De l’Égypte antique aux crises contemporaines du Sahel, le 16 janvier a été le théâtre d’événements majeurs qui ont façonné l’histoire politique, militaire et institutionnelle de l’Afrique, entre transitions de pouvoir, assassinats politiques et débuts de conflits armés.
Le 16 janvier occupe une place particulière dans l’histoire africaine, jalonnée d’événements politiques majeurs, de transitions historiques et de conflits qui ont durablement marqué le continent.
Vers la mi-janvier 1458 avant J.-C., la reine-pharaon Hatchepsout s’éteint en Égypte, mettant fin à l’un des règnes féminins les plus marquants de l’Antiquité. Sa disparition ouvre la voie au règne exclusif de Thoutmosis III, souvent considéré comme l’un des plus grands souverains militaires de l’Égypte ancienne. La date précise du 16 janvier repose toutefois sur des reconstructions chronologiques modernes.
Le 16 janvier 1966, le Nigéria bascule dans l’ère des régimes militaires lorsque le général Johnson Aguiyi-Ironsi prend officiellement le pouvoir, au lendemain du premier coup d’État de l’histoire du pays. Cette prise de contrôle marque un tournant décisif dans la trajectoire politique de la première économie d’Afrique.
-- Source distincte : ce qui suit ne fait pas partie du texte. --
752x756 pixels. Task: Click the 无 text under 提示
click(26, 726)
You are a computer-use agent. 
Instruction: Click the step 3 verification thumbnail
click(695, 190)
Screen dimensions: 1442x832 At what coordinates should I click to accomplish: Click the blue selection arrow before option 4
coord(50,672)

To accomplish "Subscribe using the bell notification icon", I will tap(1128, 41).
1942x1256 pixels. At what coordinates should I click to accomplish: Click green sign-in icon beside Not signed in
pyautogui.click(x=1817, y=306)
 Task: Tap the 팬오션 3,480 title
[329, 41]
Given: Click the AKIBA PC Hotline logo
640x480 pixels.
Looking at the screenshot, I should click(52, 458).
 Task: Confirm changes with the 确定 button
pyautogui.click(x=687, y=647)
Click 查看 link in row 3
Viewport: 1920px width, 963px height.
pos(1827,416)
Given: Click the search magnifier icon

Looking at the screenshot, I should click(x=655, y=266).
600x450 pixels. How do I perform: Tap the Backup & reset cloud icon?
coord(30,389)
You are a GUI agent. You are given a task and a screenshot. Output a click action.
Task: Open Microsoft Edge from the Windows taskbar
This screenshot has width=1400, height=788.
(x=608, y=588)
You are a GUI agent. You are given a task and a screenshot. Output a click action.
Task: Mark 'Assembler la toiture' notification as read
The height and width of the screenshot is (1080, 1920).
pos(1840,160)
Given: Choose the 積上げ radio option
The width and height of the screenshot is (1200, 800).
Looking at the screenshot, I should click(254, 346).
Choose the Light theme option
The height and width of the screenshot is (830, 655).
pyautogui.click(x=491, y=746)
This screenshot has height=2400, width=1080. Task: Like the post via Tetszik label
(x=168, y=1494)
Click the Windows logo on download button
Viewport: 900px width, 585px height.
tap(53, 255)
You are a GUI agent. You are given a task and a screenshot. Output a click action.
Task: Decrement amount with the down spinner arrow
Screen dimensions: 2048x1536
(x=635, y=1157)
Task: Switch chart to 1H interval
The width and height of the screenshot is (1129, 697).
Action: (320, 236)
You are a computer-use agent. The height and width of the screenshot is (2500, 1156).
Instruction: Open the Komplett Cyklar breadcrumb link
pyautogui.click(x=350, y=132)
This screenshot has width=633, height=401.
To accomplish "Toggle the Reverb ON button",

Trente ans plus tard, le 16 janvier 1996, la Sierra Léone connaît un nouveau bouleversement politique. Le capitaine Julius Maada Bio renverse le chef de la junte, Valentine Strasser, dans un contexte de tensions internes liées à la conduite de la guerre civile et aux négociations de paix avec la rébellion du RUF.
Le 16 janvier 2001, la République démocratique du Congo est plongée dans le choc avec l’assassinat du président Laurent-Désiré Kabila dans son bureau du Palais de Marbre à Kinshasa. Cet événement entraîne une transition politique rapide, aboutissant quelques jours plus tard à l’accession au pouvoir de son fils, Joseph Kabila.
Le 16 janvier 2006, le Libéria entre dans une nouvelle ère démocratique avec l’investiture d’Ellen Johnson Sirleaf, première femme élue démocratiquement présidente en Afrique. Son accession à la magistrature suprême symbolise la sortie progressive du pays d’une longue période de guerres civiles.
Enfin, le 16 janvier 2012 marque le début de la crise sécuritaire au Mali, avec les premières attaques du Mouvement national de libération de l’Azawad (MNLA) contre des positions de l’armée malienne à Ménaka. Ce conflit, aux ramifications régionales et internationales, continue d’affecter durablement la stabilité du Sahel.